Es posible que si continua dentro de la esfera de poder de la UE se pueda limitar un poco más su libertad de acción en países latinoamericanos, pero creo que esto no sucedería, ni la limita. Lo que puede suceder es un acercamiento para un mayor intercambio comercial RU-América Latina, en particular con los países de Derecha (Alianza del Pacifico) para lograr un intercambio más fluido de capitales y mercancías, más no de personas, pues no pienso que desee llevar más allá su relación.

Un error desde nuestra perspectiva es que México lanzó un comunicado para anunciar su disposición para seguir fortaleciendo sus vínculos con el RU. Pensamos que no hubiera sido necesario un anuncio de esta índole (poniéndolo al nivel de un ataque terrorista, por la necesidad de lanzar un comunicado al vapor); en cambio, ésto ofrece una posición de servilismo hacia el RU. México hubiera debido de hacer una declaración por el acontecimiento, no más allá (para no quedar indiferente a tal) y esperar a desarrollar una estrategia con otros países latinoamericanos.

Para terminar

Opinamos que el éxito del Brexit es una manifestación de la descomposición socioeconómica actual y concretamente la estrategia nacional del RU, que se desea ignorar la misma al tachar de ignorantes y pobres a los que votaron por el OUT. Ésto sólo es un reflejo de la escasez de oportunidades que tiene la población en Inglaterra y Gales, problemas que tienen que ser abordados de la manera  más rápida posible.

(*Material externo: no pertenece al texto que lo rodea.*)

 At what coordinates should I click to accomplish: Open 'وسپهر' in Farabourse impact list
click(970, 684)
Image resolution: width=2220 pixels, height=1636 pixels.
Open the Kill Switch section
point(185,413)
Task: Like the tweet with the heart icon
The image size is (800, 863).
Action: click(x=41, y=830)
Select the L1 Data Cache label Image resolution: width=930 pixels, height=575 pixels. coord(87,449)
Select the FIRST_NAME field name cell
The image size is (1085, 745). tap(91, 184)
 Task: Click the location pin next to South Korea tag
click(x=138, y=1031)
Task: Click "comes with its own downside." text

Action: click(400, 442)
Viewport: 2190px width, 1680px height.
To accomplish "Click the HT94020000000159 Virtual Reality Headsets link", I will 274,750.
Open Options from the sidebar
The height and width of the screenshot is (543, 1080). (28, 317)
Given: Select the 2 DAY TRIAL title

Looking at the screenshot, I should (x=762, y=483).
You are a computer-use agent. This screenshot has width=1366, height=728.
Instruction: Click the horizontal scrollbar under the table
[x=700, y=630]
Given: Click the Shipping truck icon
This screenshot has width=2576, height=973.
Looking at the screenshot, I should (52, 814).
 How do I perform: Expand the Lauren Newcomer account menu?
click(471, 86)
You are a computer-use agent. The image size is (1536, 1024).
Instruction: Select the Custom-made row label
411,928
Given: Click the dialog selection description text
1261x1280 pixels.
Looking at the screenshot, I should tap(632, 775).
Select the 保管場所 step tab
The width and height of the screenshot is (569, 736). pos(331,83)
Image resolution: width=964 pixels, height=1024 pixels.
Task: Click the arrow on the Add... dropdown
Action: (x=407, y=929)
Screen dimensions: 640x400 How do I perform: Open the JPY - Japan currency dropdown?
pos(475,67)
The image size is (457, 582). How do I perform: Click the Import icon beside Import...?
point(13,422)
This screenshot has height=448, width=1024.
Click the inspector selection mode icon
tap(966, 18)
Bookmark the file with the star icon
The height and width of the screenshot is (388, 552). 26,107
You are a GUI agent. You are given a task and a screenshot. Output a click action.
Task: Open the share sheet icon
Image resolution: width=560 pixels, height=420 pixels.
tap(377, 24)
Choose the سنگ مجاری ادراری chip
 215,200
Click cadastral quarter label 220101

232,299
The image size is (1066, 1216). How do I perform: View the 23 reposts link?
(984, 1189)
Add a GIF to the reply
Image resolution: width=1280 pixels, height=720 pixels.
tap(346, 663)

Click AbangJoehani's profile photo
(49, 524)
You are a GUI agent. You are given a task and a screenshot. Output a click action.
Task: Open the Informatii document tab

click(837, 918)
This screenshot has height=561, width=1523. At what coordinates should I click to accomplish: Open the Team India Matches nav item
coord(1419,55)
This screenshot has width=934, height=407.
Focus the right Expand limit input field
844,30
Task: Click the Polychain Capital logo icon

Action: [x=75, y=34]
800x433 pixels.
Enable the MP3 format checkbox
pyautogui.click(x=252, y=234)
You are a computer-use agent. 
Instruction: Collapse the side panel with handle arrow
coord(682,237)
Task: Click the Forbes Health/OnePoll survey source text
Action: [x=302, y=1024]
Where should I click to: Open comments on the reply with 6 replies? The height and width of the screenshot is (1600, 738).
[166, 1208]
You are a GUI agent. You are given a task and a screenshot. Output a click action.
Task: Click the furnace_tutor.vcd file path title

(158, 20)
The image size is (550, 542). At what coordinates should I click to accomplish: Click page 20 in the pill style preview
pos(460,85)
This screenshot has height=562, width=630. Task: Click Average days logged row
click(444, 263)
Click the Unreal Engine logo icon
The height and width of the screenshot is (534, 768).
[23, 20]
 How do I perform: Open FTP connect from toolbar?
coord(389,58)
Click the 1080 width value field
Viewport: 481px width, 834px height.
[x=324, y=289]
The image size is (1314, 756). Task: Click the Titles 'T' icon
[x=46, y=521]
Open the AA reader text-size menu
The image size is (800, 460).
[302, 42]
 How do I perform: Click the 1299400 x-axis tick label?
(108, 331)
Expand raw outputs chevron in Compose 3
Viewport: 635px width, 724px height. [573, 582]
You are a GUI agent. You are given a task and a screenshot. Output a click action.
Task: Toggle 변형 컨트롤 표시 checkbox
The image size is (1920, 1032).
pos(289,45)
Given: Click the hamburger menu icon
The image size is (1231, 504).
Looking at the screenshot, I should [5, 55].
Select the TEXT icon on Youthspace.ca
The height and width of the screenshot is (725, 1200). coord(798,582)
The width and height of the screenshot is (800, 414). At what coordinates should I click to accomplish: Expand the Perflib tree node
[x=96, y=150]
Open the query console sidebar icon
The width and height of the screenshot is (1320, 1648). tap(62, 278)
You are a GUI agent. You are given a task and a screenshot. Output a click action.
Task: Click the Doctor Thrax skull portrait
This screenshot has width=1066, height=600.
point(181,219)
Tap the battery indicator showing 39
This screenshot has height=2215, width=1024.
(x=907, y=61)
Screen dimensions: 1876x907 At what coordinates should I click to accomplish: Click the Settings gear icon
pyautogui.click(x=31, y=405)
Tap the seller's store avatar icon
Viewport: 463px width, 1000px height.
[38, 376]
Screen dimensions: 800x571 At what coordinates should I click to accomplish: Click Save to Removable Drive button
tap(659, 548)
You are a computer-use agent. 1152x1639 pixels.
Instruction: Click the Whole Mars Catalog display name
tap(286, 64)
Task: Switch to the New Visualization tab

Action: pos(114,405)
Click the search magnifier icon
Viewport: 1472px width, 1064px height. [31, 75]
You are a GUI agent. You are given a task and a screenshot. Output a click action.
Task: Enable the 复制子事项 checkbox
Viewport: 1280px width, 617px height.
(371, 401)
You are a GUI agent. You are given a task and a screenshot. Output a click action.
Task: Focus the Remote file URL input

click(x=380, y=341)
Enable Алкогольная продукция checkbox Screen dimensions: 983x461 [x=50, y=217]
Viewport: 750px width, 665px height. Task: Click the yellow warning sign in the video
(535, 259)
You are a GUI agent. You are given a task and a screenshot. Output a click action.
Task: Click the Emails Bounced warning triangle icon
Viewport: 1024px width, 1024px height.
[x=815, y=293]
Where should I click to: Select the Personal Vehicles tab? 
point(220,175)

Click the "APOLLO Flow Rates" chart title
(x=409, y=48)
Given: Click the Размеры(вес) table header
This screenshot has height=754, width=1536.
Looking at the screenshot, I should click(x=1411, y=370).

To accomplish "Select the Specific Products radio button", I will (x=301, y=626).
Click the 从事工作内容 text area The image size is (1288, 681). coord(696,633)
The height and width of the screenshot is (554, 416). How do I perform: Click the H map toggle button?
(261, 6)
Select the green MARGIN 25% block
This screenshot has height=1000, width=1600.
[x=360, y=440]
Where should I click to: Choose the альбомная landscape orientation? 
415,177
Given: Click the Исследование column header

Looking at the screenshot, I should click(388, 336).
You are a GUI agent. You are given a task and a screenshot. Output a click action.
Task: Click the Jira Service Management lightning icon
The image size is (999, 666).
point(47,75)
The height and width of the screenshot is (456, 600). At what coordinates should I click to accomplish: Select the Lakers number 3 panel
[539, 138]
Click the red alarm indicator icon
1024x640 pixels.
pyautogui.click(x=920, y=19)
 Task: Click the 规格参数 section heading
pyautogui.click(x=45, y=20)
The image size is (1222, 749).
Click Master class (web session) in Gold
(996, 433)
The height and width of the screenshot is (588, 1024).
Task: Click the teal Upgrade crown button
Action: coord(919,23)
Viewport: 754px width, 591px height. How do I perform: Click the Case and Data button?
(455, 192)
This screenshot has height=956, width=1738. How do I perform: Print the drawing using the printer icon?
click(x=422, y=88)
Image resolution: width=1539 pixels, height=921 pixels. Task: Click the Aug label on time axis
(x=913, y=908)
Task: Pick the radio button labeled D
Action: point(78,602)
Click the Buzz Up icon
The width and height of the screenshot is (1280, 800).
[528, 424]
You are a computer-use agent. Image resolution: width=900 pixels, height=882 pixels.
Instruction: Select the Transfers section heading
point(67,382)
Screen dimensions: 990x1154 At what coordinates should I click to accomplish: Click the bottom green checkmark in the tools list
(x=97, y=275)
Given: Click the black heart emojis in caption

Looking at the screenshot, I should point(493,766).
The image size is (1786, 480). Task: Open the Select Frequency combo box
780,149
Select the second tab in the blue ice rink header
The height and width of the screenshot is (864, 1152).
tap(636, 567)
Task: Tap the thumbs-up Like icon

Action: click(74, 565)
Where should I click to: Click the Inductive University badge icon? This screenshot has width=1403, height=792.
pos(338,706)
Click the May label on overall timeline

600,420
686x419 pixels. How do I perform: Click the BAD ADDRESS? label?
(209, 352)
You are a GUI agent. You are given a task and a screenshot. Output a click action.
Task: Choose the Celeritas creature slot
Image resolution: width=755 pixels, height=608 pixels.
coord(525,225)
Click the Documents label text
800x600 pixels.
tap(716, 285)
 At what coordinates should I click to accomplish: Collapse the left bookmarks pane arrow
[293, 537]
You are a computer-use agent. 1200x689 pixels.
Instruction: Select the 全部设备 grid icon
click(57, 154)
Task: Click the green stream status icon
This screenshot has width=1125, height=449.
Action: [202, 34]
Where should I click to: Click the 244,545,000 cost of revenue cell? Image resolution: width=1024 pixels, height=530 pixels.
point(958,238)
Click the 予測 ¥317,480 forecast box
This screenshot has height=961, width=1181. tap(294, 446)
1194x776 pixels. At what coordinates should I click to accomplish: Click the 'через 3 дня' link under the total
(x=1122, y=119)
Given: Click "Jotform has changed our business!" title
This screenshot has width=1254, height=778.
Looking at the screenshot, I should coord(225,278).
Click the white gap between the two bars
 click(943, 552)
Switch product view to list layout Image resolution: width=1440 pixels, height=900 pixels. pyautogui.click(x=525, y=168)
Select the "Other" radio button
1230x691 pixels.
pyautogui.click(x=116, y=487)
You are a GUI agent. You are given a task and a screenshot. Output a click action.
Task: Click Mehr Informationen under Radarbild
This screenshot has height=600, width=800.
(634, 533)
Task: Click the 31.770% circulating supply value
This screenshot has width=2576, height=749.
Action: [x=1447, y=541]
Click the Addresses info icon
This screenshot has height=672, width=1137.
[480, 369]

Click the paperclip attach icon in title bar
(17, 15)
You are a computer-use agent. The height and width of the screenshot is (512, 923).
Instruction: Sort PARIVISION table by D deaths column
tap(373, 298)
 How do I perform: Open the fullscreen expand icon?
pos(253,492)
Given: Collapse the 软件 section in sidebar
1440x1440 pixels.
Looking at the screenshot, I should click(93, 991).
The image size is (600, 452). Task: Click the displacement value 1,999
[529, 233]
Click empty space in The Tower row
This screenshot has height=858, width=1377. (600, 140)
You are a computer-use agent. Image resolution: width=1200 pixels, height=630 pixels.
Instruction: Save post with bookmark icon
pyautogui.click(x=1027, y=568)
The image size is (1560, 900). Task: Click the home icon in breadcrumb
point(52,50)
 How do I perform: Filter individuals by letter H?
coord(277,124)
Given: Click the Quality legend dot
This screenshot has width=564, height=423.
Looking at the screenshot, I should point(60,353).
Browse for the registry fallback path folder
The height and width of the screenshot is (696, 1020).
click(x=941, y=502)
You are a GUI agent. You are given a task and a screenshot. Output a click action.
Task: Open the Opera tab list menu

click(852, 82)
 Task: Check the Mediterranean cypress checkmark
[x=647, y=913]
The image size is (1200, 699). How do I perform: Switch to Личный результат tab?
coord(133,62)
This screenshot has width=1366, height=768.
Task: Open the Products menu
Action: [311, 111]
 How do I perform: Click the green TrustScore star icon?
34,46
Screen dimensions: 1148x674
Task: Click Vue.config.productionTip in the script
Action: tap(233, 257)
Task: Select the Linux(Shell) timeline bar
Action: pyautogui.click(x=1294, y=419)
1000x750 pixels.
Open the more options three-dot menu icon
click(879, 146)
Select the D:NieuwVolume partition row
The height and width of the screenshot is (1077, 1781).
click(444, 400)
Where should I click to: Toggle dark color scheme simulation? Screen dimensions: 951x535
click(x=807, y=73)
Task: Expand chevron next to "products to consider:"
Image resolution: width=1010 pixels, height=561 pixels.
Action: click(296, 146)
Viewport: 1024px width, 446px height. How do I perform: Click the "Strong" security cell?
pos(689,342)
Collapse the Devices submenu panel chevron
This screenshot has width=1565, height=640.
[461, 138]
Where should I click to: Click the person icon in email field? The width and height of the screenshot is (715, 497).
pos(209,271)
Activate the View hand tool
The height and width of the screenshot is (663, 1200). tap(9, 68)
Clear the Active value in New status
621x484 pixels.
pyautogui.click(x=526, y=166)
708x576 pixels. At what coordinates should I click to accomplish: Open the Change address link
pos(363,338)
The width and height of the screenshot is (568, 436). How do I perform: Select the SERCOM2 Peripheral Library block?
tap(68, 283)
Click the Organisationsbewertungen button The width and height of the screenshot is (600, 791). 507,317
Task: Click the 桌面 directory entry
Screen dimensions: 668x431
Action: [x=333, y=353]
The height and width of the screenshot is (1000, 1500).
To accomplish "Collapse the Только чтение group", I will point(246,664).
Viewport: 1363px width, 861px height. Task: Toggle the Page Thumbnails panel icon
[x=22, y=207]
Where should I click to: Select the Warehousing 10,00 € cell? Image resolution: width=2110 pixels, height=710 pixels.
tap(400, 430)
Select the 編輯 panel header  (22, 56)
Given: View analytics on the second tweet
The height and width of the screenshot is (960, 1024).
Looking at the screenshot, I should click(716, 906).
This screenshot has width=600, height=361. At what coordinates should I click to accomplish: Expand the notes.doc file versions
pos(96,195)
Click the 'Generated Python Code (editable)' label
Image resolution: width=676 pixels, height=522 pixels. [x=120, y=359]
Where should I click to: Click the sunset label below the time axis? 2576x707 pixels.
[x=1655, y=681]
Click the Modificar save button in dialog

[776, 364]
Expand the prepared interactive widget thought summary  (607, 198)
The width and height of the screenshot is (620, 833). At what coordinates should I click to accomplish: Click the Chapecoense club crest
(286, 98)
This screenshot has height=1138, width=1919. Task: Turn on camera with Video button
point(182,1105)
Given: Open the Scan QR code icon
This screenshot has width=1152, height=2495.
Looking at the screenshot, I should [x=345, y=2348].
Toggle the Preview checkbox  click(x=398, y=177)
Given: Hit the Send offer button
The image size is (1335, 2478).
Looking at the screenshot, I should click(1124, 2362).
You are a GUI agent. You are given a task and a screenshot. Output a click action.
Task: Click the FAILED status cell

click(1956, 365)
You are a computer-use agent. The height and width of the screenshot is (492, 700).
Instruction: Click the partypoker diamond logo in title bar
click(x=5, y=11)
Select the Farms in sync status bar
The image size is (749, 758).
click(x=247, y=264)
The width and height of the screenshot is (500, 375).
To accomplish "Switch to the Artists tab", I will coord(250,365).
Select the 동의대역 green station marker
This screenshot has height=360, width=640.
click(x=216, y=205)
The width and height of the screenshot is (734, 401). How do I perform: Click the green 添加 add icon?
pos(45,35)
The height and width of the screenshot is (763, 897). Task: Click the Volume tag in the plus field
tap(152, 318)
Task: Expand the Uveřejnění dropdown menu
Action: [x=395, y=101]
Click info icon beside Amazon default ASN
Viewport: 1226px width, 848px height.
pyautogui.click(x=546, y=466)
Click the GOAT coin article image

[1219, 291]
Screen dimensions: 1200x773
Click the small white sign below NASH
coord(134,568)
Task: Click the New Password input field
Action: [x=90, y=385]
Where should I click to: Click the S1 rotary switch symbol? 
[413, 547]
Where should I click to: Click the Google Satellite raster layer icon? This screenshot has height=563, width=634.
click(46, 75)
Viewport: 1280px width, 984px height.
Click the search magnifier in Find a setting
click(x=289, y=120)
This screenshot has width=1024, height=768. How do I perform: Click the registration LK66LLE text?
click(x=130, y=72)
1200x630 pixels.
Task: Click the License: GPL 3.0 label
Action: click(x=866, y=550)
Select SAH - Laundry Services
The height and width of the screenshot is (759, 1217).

No quiero decir que el proteccionismo y separarse de la UE sea la solución; el RU es uno de los mayores promotores del sistema neoliberal, por lo que su población ya no podría ser protegida por las leyes europeas o disminuir su impacto. Estamos presentes ante un juego político más que económico.

Para Irlanda del Norte y Escocia, la UE simboliza su empoderamiento (o hasta cierta independencia ) frente a Inglaterra, además para Irlanda una relativa reunificación.

América Latina debería establecer una estrategia de manera consciente y en favor de su población y apoyando a las empresas medianas (que serían las más afectadas de todo este descontrol) y sobre todo evitando declaraciones comprometedoras. América Latina podría re-negociar algunos puntos de su comercio bilateral: podría ser una oportunidad si tenemos una estrategia en conjunto como región hispanoamericana (claro que la realidad es distinta 🙂 ), pero nosotros somos para el RU mercado, mano de obra barata y materías primas.